A recent study found that adults with either schizophrenia or bipolar disorder were more than twice as likely to develop some type of cancer. Doctors and patients can work together to reduce risk of some cancers.
"Talk to your psychiatrist about lowering your cancer risk."
Emma McGinty, MS, along with Gail Daumit, MD, of Johns Hopkins University, looked at the records of 3,317 adults in Maryland with schizophrenia or bipolar disorder.
They calculated the rates of cancer in patients from looking at ten years of patient records, from 1994 to 2004, and compared it to published cancer rates for the general population in the US.
People with schizophrenia and bipolar disorder were 2.6 times more likely to have some type of cancer than the general population.
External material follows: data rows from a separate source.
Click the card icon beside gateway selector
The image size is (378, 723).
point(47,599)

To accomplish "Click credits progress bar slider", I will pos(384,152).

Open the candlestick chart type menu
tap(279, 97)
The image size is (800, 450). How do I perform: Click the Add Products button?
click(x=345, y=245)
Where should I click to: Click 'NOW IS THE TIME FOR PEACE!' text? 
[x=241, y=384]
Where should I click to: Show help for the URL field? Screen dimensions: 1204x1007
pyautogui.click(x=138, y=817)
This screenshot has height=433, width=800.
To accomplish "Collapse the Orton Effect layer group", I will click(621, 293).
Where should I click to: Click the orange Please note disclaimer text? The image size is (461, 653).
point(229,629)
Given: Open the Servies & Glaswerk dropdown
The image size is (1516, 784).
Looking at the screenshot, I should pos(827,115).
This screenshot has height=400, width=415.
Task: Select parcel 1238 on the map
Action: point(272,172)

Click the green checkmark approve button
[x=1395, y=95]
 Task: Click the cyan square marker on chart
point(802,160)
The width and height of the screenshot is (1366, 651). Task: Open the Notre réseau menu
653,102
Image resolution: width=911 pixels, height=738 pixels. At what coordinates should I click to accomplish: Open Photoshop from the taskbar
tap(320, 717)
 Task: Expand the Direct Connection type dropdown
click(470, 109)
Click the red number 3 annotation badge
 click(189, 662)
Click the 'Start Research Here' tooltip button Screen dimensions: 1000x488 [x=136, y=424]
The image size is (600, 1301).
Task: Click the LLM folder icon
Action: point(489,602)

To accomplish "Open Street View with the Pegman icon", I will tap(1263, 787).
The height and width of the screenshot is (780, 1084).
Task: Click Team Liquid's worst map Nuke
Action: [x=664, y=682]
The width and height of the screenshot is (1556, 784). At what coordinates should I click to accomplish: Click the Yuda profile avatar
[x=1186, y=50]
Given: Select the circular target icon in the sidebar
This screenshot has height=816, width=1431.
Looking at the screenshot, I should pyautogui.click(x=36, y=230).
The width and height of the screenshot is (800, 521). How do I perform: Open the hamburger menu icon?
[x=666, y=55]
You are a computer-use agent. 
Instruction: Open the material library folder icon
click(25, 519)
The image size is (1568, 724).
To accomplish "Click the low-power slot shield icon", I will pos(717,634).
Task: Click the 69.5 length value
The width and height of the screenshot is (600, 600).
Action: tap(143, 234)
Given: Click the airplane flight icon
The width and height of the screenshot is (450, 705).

When looking at specific types of cancer, patients with schizophrenia or bipolar were at greatest risk for lung cancer.
The authors noted that the higher rates of lung cancer could be accounted for by the higher rates of smoking in people with serious mental illness.
In their recent abstract, the authors said, “Clinicians should promote appropriate cancer screening and work to reduce modifiable risk factors, such as smoking, among persons with serious mental illness.”
Patients can work with their doctors to understand the risk factors for cancer, get proper screening and reduce risk of some cancers.
This study was localized to people in Maryland, so it is unclear if regional differences in cancer risk might exist. Larger scale studies in other regions are needed.
This study was published July 1 in Psychiatric Services. Authors report no conflicts of interest.